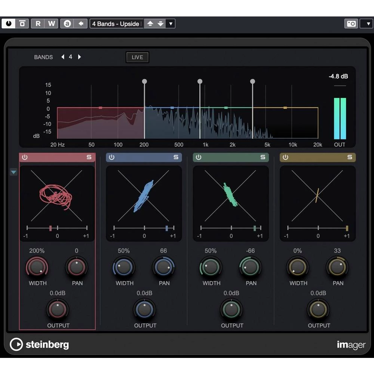374x374 pixels.
Task: Click the circled 'a' automation icon
Action: coord(66,24)
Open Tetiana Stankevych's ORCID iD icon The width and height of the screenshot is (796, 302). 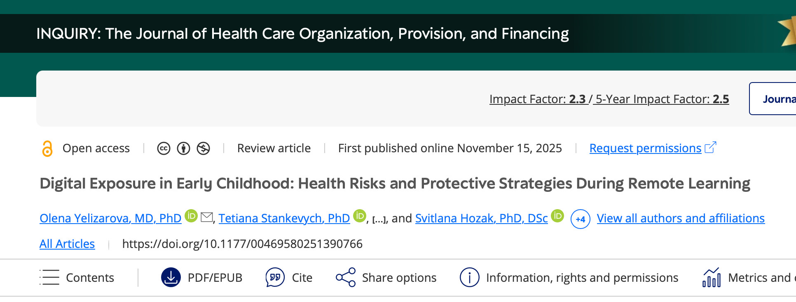point(359,216)
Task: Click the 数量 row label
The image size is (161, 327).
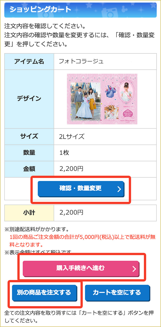Action: pos(29,153)
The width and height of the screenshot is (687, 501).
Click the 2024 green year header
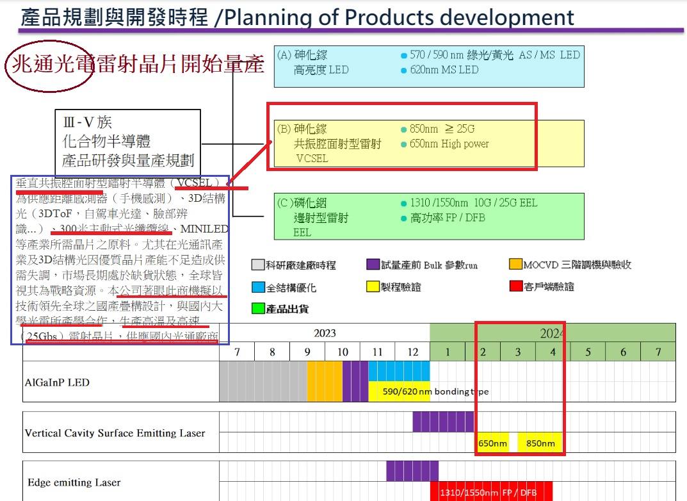tap(553, 333)
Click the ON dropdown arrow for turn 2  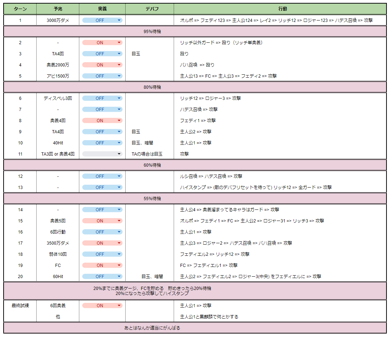(x=119, y=43)
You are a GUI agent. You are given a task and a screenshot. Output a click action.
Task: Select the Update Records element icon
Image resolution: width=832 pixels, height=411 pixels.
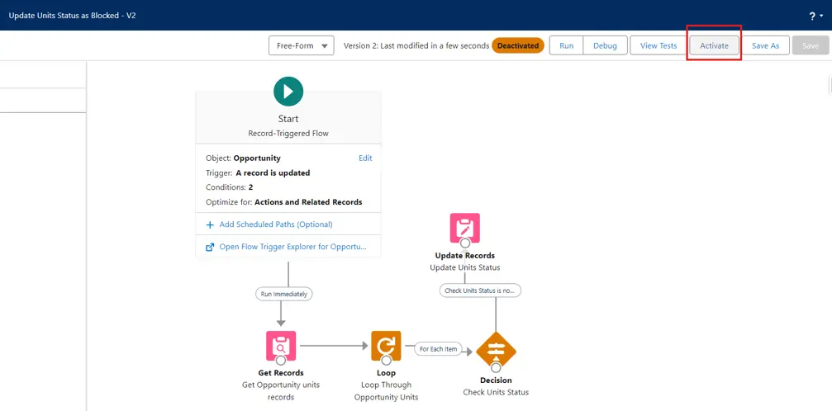464,228
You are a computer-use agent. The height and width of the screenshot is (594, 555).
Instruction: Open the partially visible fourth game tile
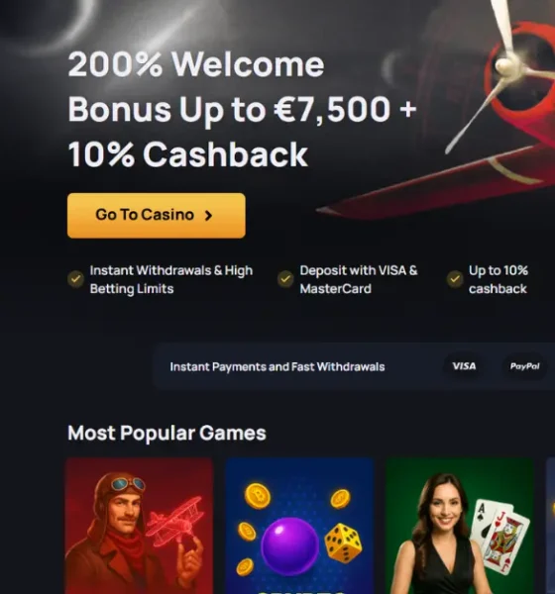click(x=550, y=526)
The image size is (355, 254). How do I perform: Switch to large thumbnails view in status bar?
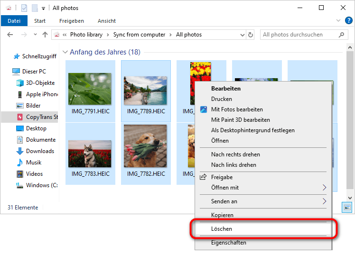click(347, 208)
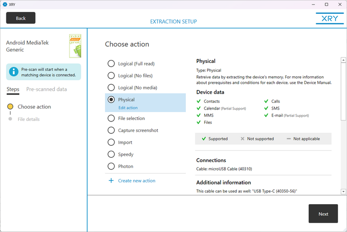
Task: Open the Edit action link under Physical
Action: click(128, 108)

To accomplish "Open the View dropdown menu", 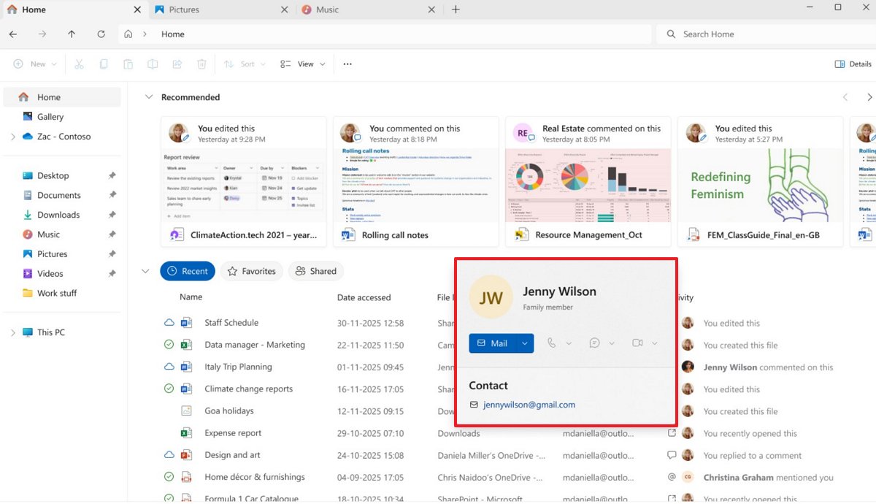I will tap(302, 64).
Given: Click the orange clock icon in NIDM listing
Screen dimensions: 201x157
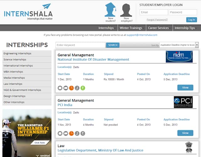Looking at the screenshot, I should [71, 88].
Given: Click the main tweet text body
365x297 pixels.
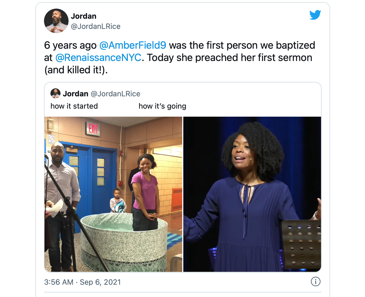Looking at the screenshot, I should pyautogui.click(x=180, y=58).
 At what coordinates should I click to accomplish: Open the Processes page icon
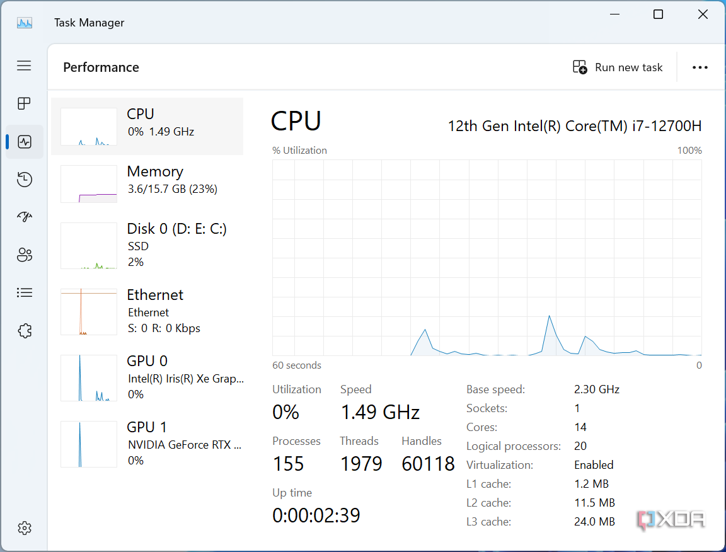(x=24, y=103)
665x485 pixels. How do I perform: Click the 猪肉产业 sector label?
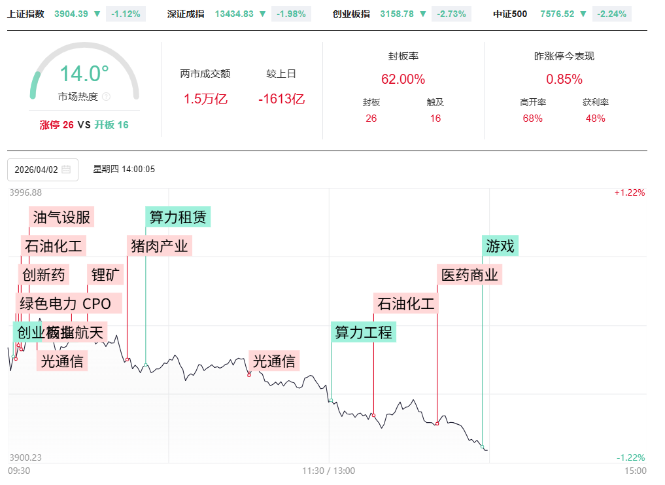pyautogui.click(x=160, y=246)
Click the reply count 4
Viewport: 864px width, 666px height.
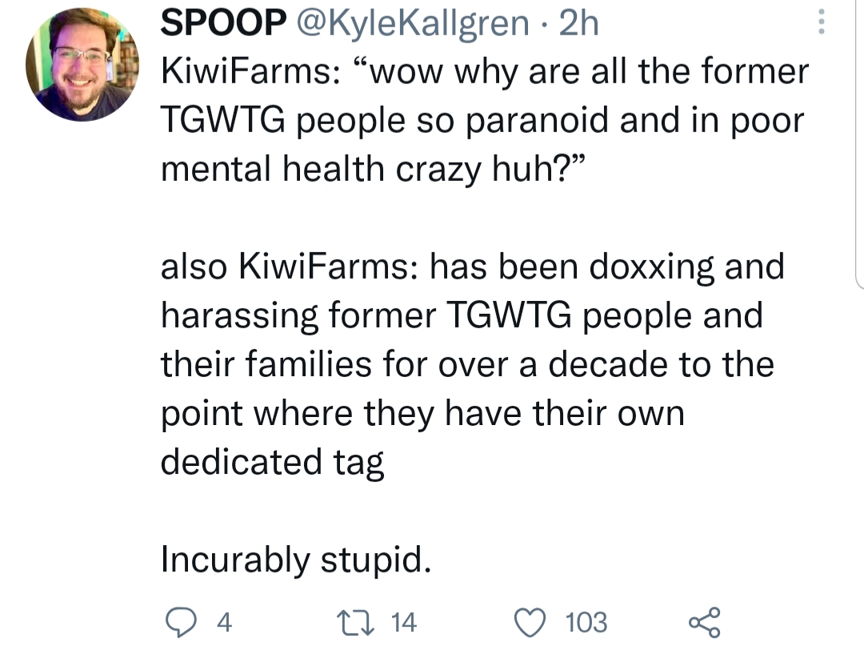(x=224, y=623)
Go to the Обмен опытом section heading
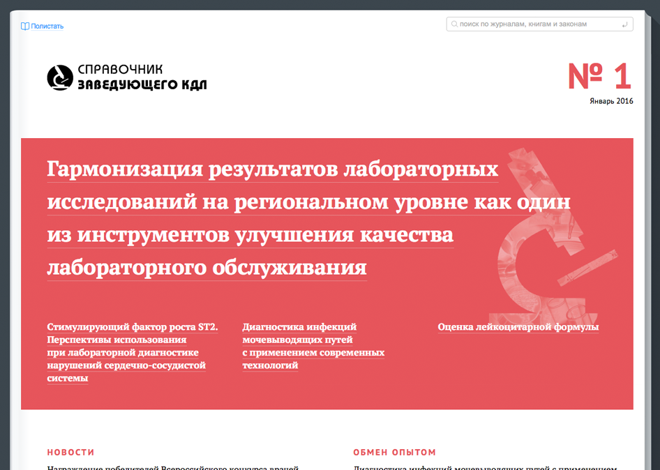 point(394,453)
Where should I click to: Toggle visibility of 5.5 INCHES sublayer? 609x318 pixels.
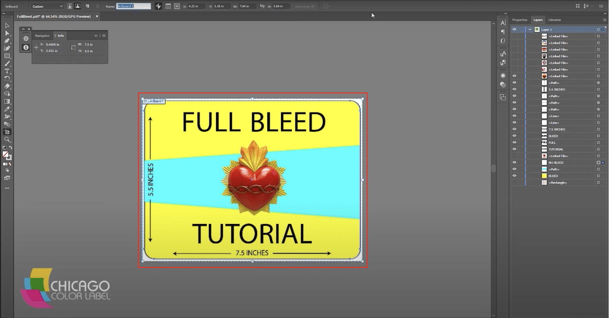514,89
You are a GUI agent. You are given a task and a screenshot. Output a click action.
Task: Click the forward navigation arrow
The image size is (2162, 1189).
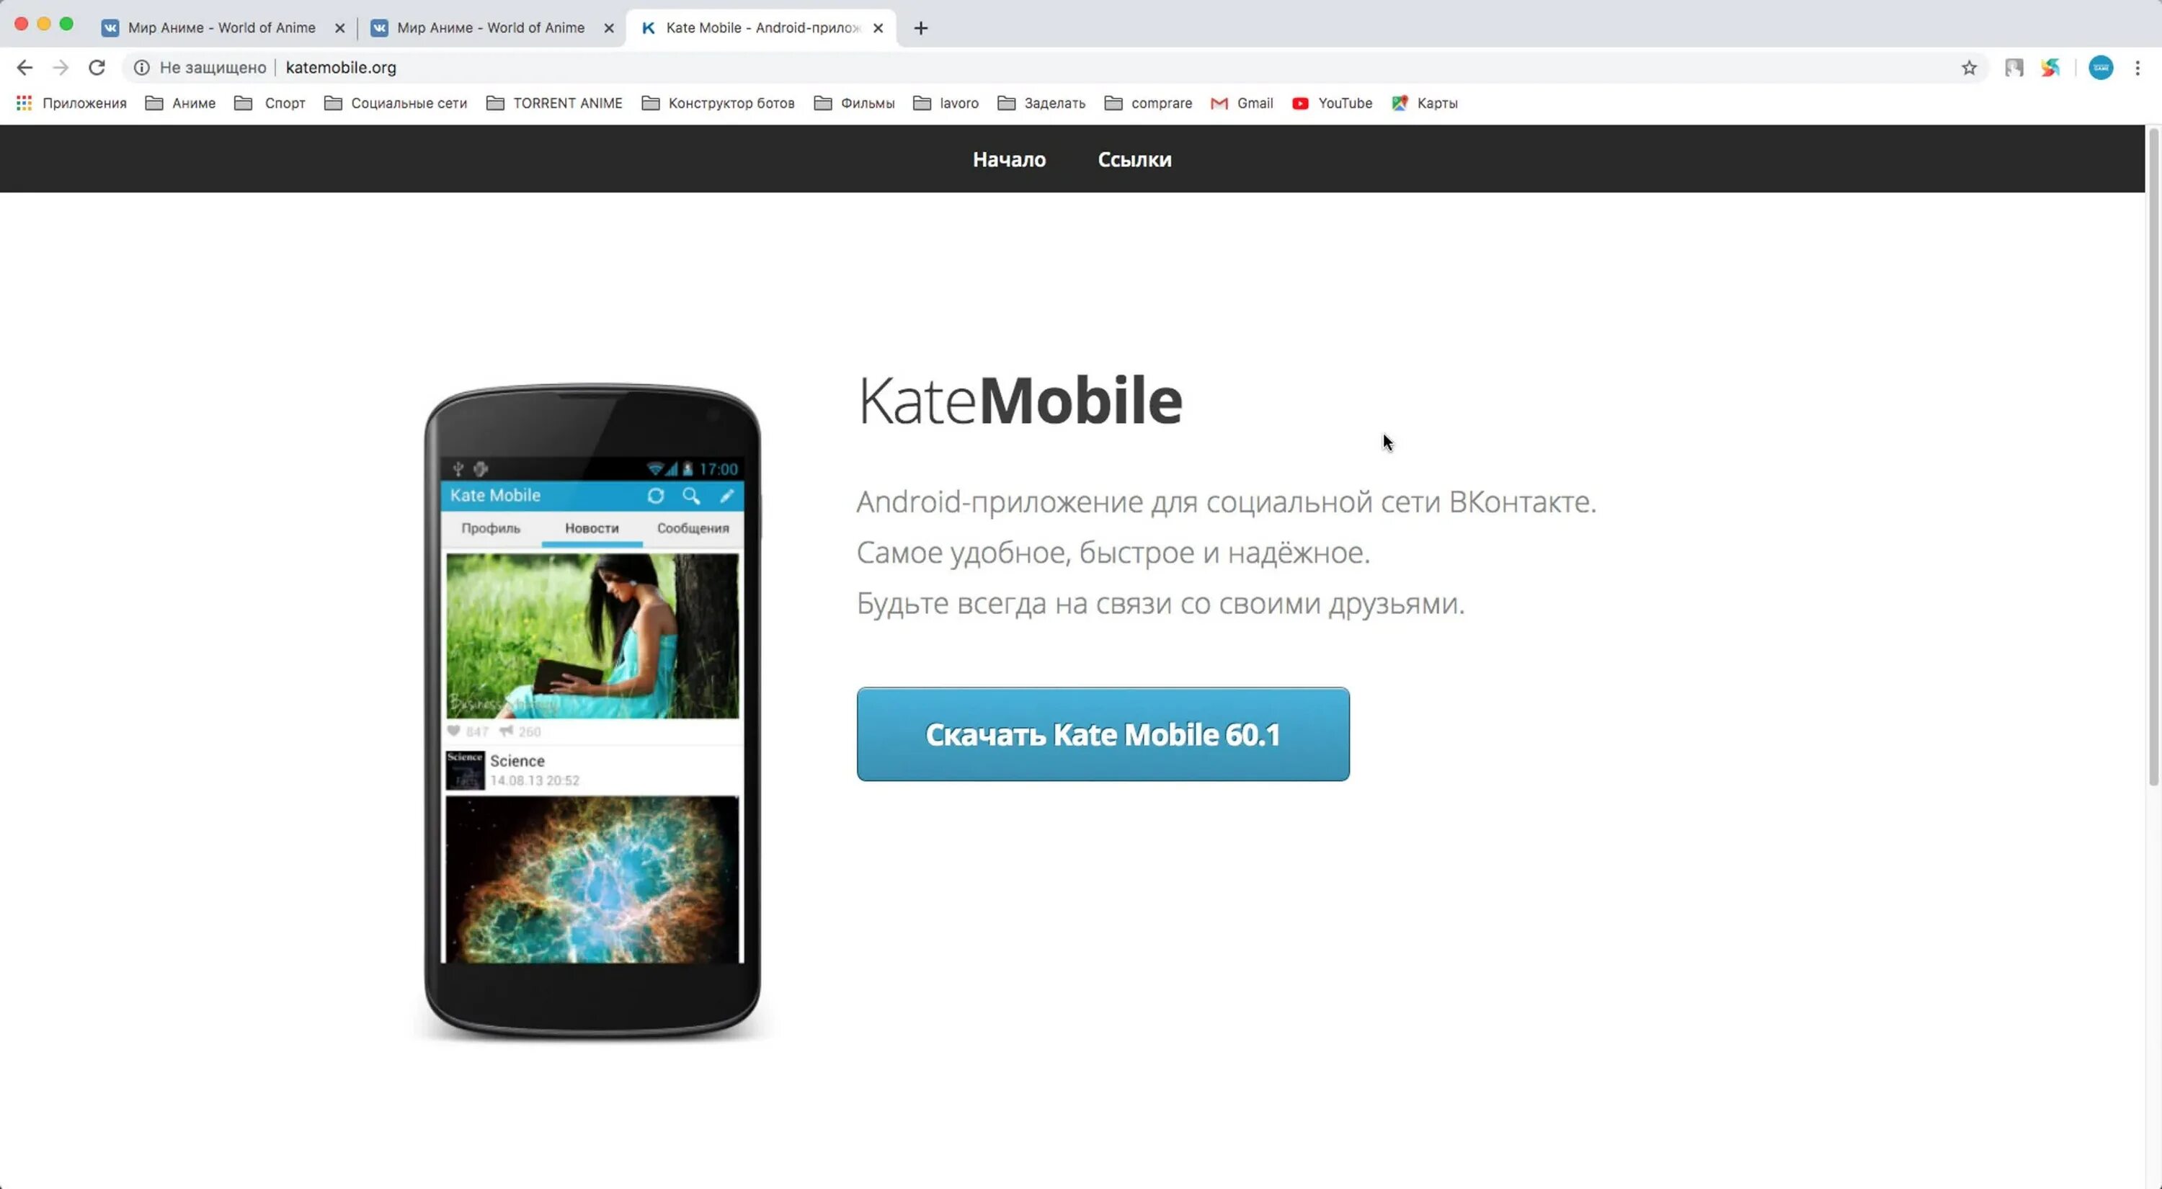click(61, 67)
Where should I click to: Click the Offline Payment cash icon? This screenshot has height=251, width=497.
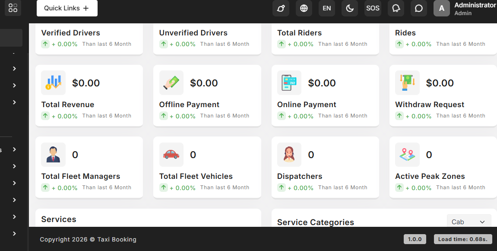(171, 83)
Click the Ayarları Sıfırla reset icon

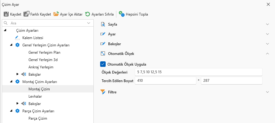(x=88, y=14)
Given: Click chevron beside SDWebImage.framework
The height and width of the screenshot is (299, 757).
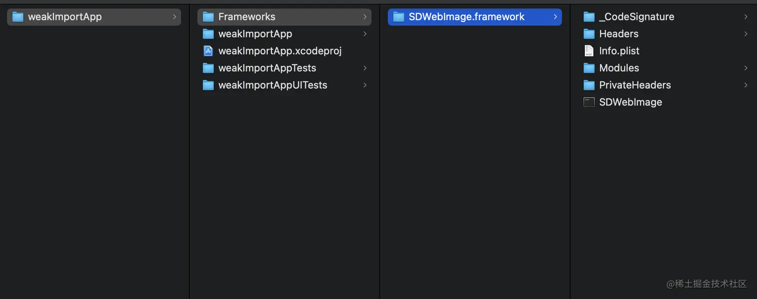Looking at the screenshot, I should click(x=555, y=17).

(Your goal):
Starting at the line that contains "665x485 pixels. How", retype each line through the end of the data exactly, and leave out every picture.

(Answer for the task):
665x485 pixels. How do I perform: Click the 猪肉产业 sector label?
pyautogui.click(x=160, y=246)
Click the reply count 4
Viewport: 864px width, 666px height.
(x=224, y=623)
Go to the Обмен опытом section heading
 point(394,453)
Where should I click to: Toggle visibility of 5.5 INCHES sublayer? 609x318 pixels.
514,89
You are a GUI agent. You are given a task and a screenshot. Output a click action.
Task: Click the forward navigation arrow
The image size is (2162, 1189).
click(61, 67)
Where should I click to: Click the Offline Payment cash icon? This screenshot has height=251, width=497.
(171, 83)
Click the Ayarları Sıfırla reset icon

(x=88, y=14)
Given: Click chevron beside SDWebImage.framework
The height and width of the screenshot is (299, 757).
Looking at the screenshot, I should click(x=555, y=17).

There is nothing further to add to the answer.